PASSAGE
====
For Dr. Mattox's reflections on the course and its design, see Role in the Program. You can also view an updated version of this course.

Course Context:

Students in this course can be at any point in the pre-service science course sequence, as it assumes no content background knowledge beyond high school. Freshmen and sophomores typically dominate the course, though juniors and seniors are also present. The course is taken before the pedagogy component of the student's program.

Course Goals:

As part of the teacher preparation sequence, students will:
  1. Increase and apply content knowledge about the hydrosphere to solve problems and describe Earth systems.
  2. Successfully demonstrate their knowledge on the state certification exam
  3. Conduct a research project that demonstrates an ability to think scientifically
  4. Use different methods to teach science and assess learning.
  5. Build a portfolio of techniques and lesson plans teaching the hydrosphere to K-8 students.
  6. Demonstrate fluency in Michigan science standards and familiarity with the MI Educational Assessment Program.
  7. Understand the characteristics and distribution of water and the processes involved in the hydrological cycle
  8. Understand groundwater, its movements, and its uses
  9. Understand the characteristics and processes of freshwater systems
  10. Understand the characteristics and processes of marine systems
  11. Understand the relationships between the hydrosphere and human activities
  • Students should be able to increase his/her content knowledge about Earth
  • Science and pass the State of Michigan certification exam.
  • Students should be able to increase his/her confidence in presenting science in the classroom or field.
  • Students should be able to increase his/her knowledge of methods used to teach inquiry-based science and assess learning.
  • Students should be able to compile existing teaching resources and to develop new inquiry-based classroom activities.
  • Students should be fluent in Michigan science standards and familiar with the MI Educational Assessment Program.
====
DATASET EXCERPT
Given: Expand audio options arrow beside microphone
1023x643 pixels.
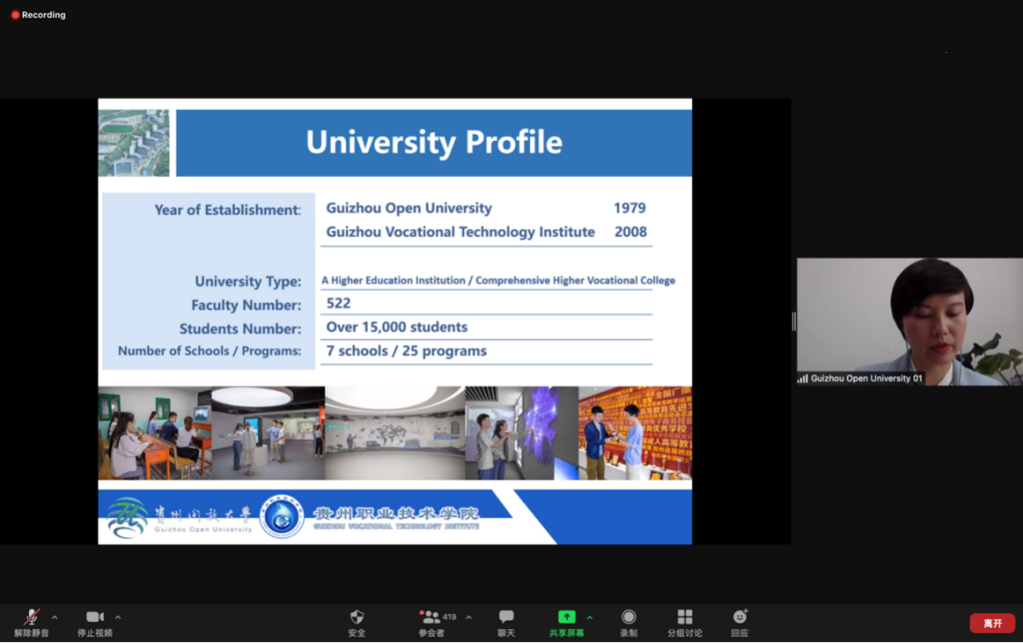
====
Pick up the hydrosphere course description after its last line and keep writing it. The listing is separate material, apart from the hydrosphere course description.

EXERCISE OUTPUT
  • Students will work in groups to write an original inquiry-based field lesson for upper elementary students that utilizes quantitative data collection and analysis and present the lesson to local teachers.
  • Students will work individually to write a 2,000 word manuscript to submit to NSTA's Science and Children journal, specifically the Teaching Through Tradebooks feature.

Course Content:

This course focuses on the terrestrial aspects of the hydrologic cycle, from the cryospheric glacial ice and resultant land forms to coastal features and internal chemistry and circulation of oceans. Students perform in-depth investigations of stream systems, including ravines present on the GVSU campus. Groundwater hydrology, the evolution of karst land forms and water resource use and pollution are investigated to connect students to their resource base. Pedagogical applications of hydrologic science in the classroom are explored at both the elementary and middle school level.

Teaching Materials:

Materials available for this course on this website include:


Assessment in this course is divided nearly evenly between exams, in class labs and field trips, and the ravines study. Exams focus on objective multiple choice, short answer, short essays related to the hydrosphere content. In addition, students are evaluated on two lessons (elementary and middle school level) using a detailed rubric that evaluates both the science content and delivery of that content.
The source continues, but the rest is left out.